News: Atlanta native sailor earns FMF Qualified Officer insignia
Story by Cpl. Marco Mancha
CAMP LEATHERNECK, Afghanistan - It is a badge of honor placed carefully and precisely above the left breast pocket that reads “Fleet Marine Force.” It symbolizes the extra mile some sailors serving alongside Marines go through to secure the right to wear the eagle, globe and anchor. Like the title of Marine, the Fleet Marine Force Qualified Officer insignia is earned, never given.
Atlanta native Navy Lt. John Securda earned his FMFQO insignia recently by successfully completing the necessary requirements to wear the badge proudly.

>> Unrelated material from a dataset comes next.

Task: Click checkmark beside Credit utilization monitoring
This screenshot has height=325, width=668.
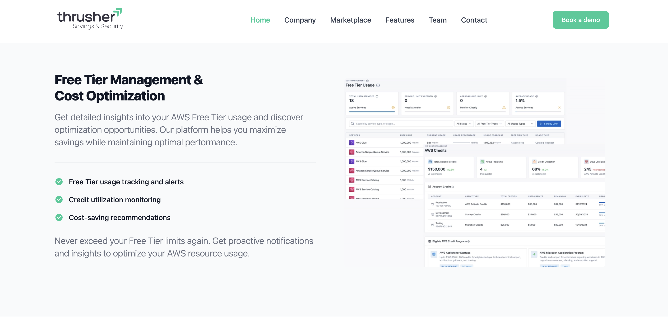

Securda is an information operations planner who deployed with 1st Marine Division (Forward) and will now continue to serve with 2nd MarDiv (Fwd). It’s his first deployment of his eight-year career with the Navy reserves.

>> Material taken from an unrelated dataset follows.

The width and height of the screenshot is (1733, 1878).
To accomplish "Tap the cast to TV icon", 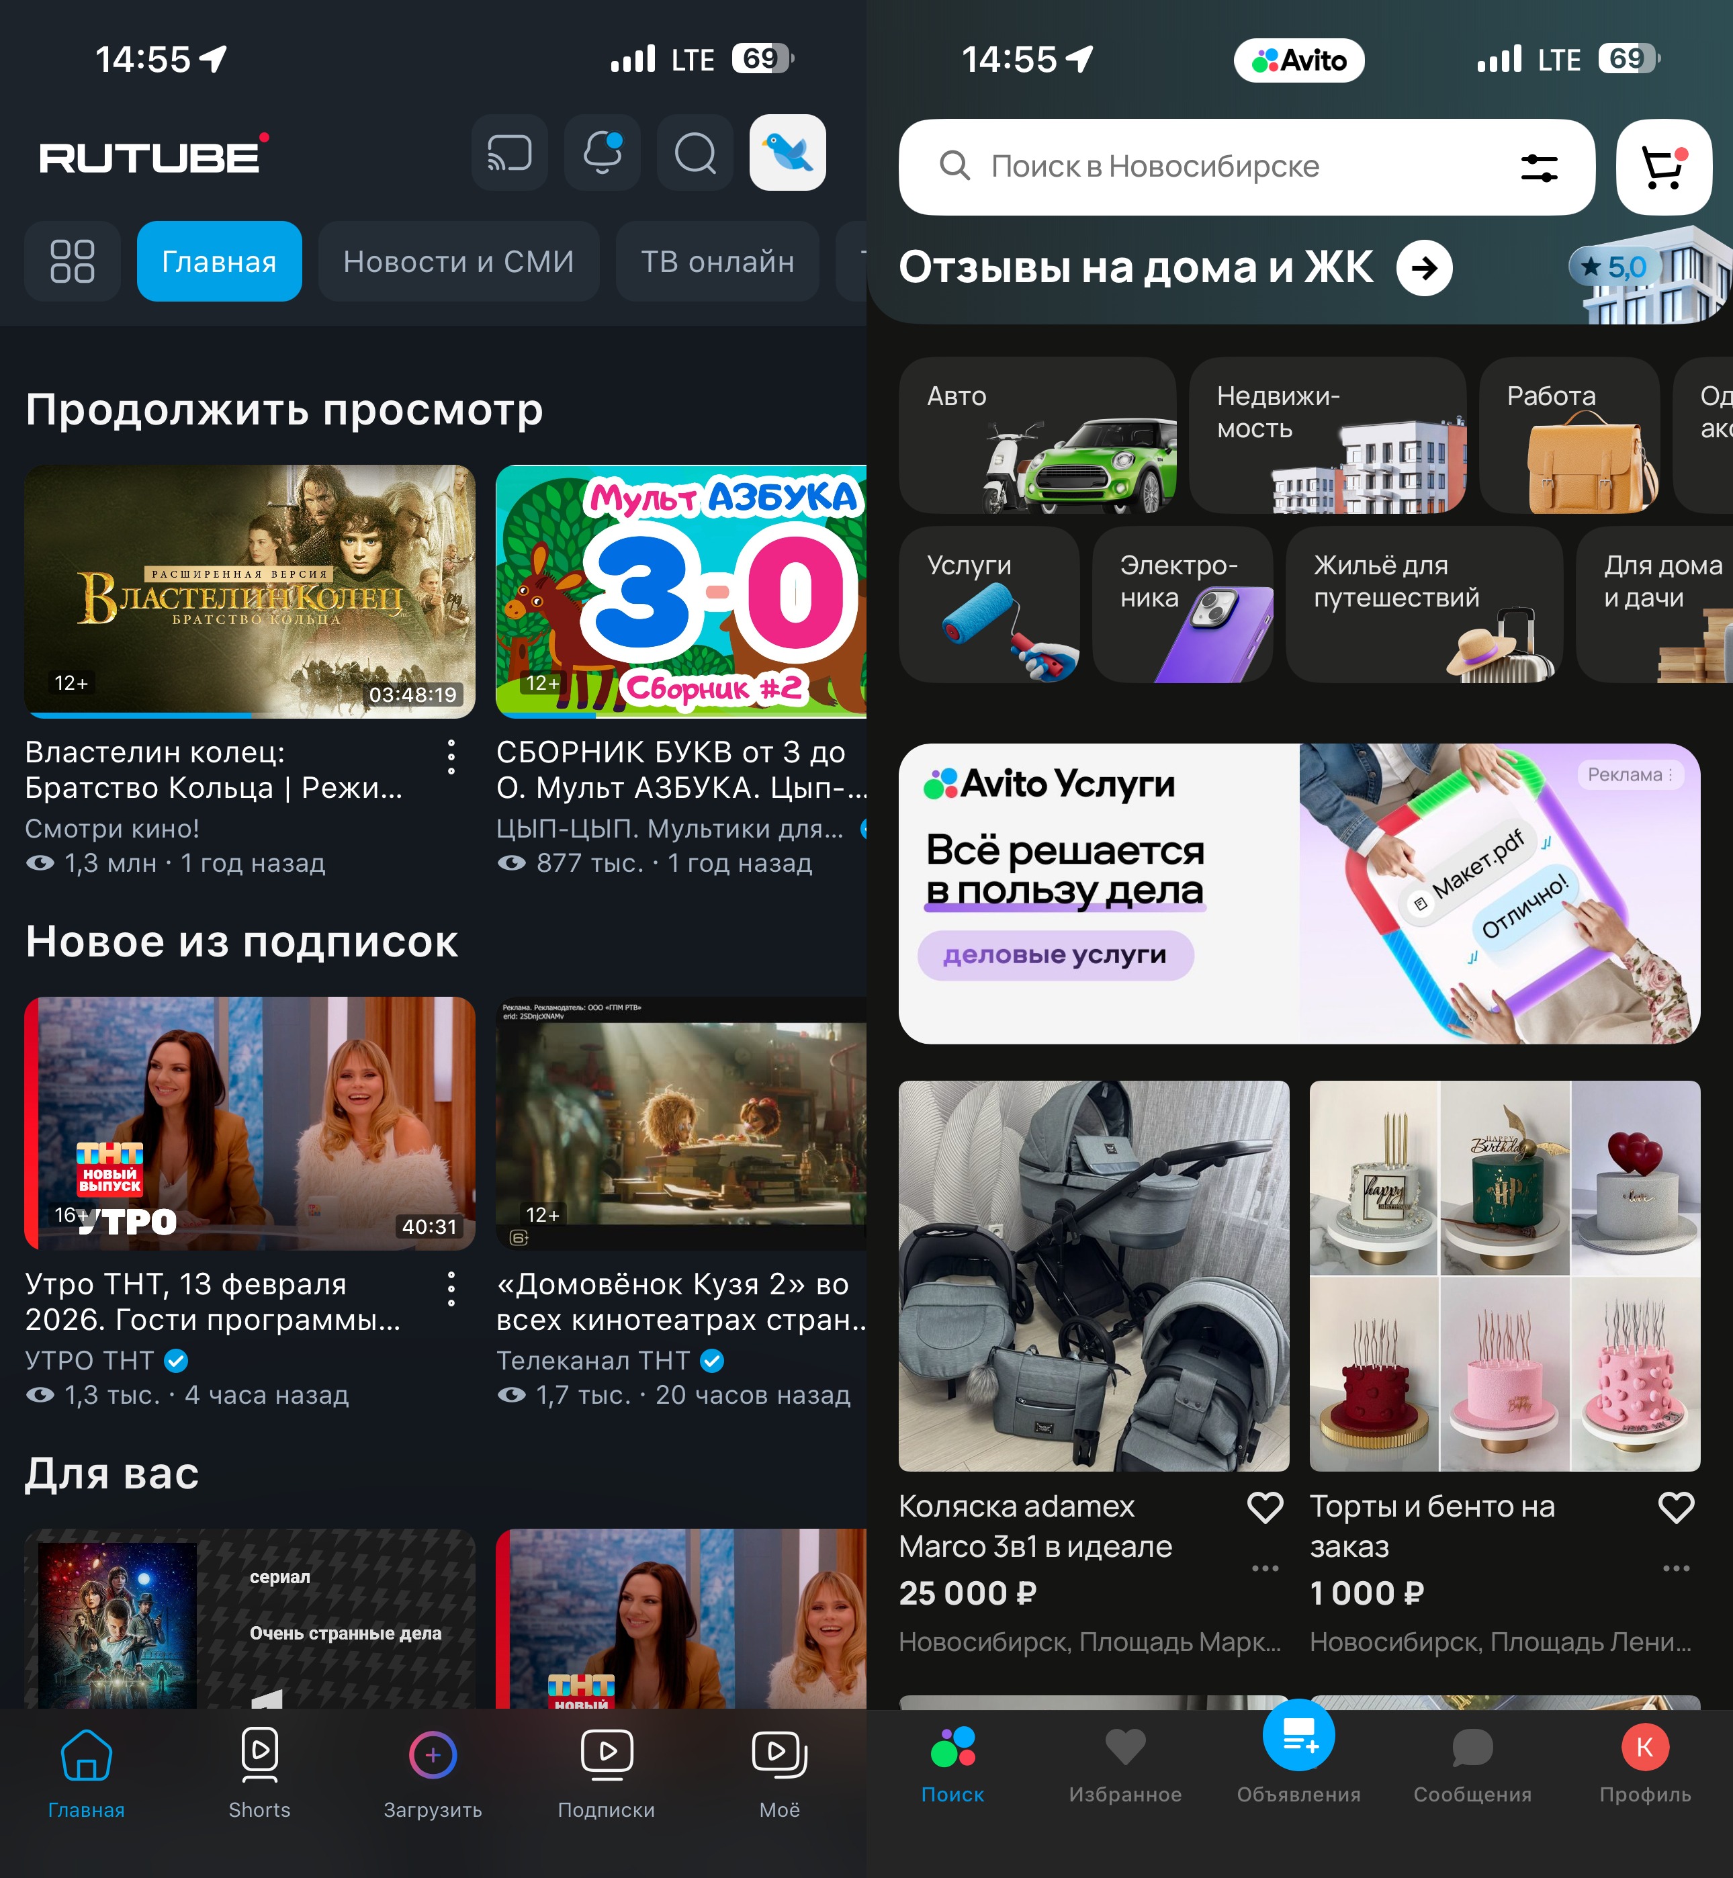I will pyautogui.click(x=509, y=153).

“I was exceptionally lucky to be attached to 1st MarDiv (Fwd) because it gave me the opportunity to work alongside Marines,” explained the Georgia Institute of Technology graduate. “It’s an experience that allowed me to see how they operate and what makes them so great.”
He said their Corps’ level of commitment is unsurpassed, and he’s met a lot of good Marines out here. Working alongside them gave Securda an opportunity to participate in the FMFQO program, as sailors must serve for at least one year in a Marine Corps command to qualify.
Several challenges awaited the sailor as he faced his opportunity for the qualification to include a six-mile hike, passing the Marine Corps Physical Fitness Test, completing a written test, and an oral board conducted by FMF-qualified officers, all of which Securda had to accomplish on his own time.
“It was all just a fun experience,” said Securda with a grin. “It’s great to learn the logistics of everything and know why and how things work in the Marine Corps.”
Securda said he took advantage of the opportunity because it was another means of standing out amongst his peers. The challenge was there, and the sailor went for it.
“It’s a very prominent and rewarding feeling when an officer earns the insignia,” said Navy Capt. Jeff Robinson, the information operations officer for 1st MarDiv (Fwd) and a Baton Rouge, La., native. “When the board says you passed the qualifications, they’re basically saying that they are comfortable and confident in your knowledge of the Marine Corps.”
Although Securda completed the program, he admits a lot of it was no easy task. Numerous challenges forced him to seek help from outside sources, which he said he considered an opportunity to meet new people. When he struggled with the aviation part of the study material, for example, Securda met with aviation Marines and was able to learn more about it from them. When he had trouble with the logistics section, he went over to the logistics office and found help.
“I’m not a logistics guy at all, no background there at all,” Securda explained. “It was around 10 o’clock at night and I literally walked into the [logistics office] and asked the Marines there about a ‘landing force work party.’”
Now, when Securda returns home to Atlanta, he can walk taller knowing that he earned the right to wear the gold, highly polished, eagle, globe and anchor atop two crossed rifles on a background of ocean swells breaking on a sandy beach with a scroll depicting the words "Fleet Marine Force" on his chest.